I've got a Hasselblad 503 CX equipped with the Planar 80 2.8. At the moment, I'm planning a reportage with this camera. The point is... focusing through the viewfinder is driving me insane.

How can I avoid this ? I mean... Do you thing I need a metering prism ?

If so, which one ?

Thanks in advance.
Question is how much do you want to spend and is metering important? The ultimate is probably the spendy PME45, but for film cameras the PM90 or PME 90 is a very nice unit. The PM5 is fairly light weight and maybe in the $350 range.

Good luck. T
I have a PM90 and a microprism/split image focusing screen. Focusing is a snap and dead on every time. Do you really need a metering prism? Get a good indicent/flash meter like the Sekonic L-358 and you are set.
I used to have a 503c/x and it is a great camera. Does your camera have the acute matte focusing screen or a standard one? I think they were fitted with an acute matte as standard but I bought mine second hand and it had a standard screen. If yours is the standard focusing screen, I'd try to get hold of an acute matte screen. My eyesight is far from perfect and the acute matte screen was a big help to me. My other comment is that the Hassy 500 series cameras aren't really optimal for reportage style photography. Clearly, it's your choice but getting the focus nailed (with the viewfinder screen or a metering prism), sorting the exposure and composing the photo might mean you miss a fair percentage of opportunities. You can, of course, zone focus and, assuming the light isn't too variable, just compose and shoot - but, with only 12 on a roll, you might end up wishing you had a 35mm to-hand.
I have a pme 90 and a pm 45 on a CM 501 and the latter is my clear preference. The PME 90 is much too heavy and brings the camera completely out of balance when hanging around your neck.

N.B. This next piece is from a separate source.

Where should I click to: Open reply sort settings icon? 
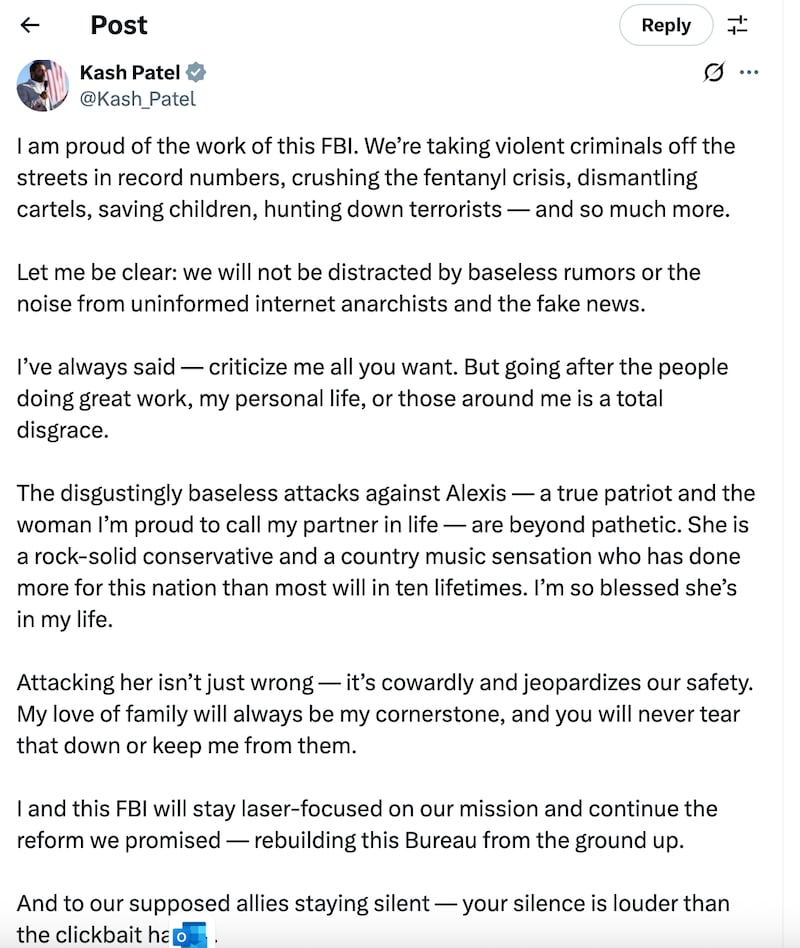(x=737, y=25)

When doing a reportage I would use a high speed film (ISO 400 and above) so that at daylight you have f8 or higher and hence a reasonable depth of field and sharp images even if you havent 100% precisely focused. i personally have moved from the 80 mm to the 50 mm where the DOF is even larger.

I use this setup (cm501, pm 45, 30 mm lens) with the digital back CFV 50c-II and am perfectly happy as I typically dont even use the lightning metter but make an educated guess for the aperture stop. This is right in most of the cases and if not, then I see it immediately on the back screen and can adapt it for a second shot.
That was my fault, missed the year LOL. But I have just started spending time with the CFV 50c back on my 503cxi, and the PME makes focusing for the digital sensor a lot easier. I use a tripod, so I don’t mind the extra weight. Sorry for the old revival!
Are you aware of what "hyperfocal distance" is? It is also called zone focusing. Do you have a microprism/split image screen? If not, invest in one.
@500CMfan, if you are asking me about hyperfocal distance, yes. For far landscapes (coastal) that is all I use. However, closer focusing and portraits show poor focus techniques quickly just as high resolution digital shows camera movement faster.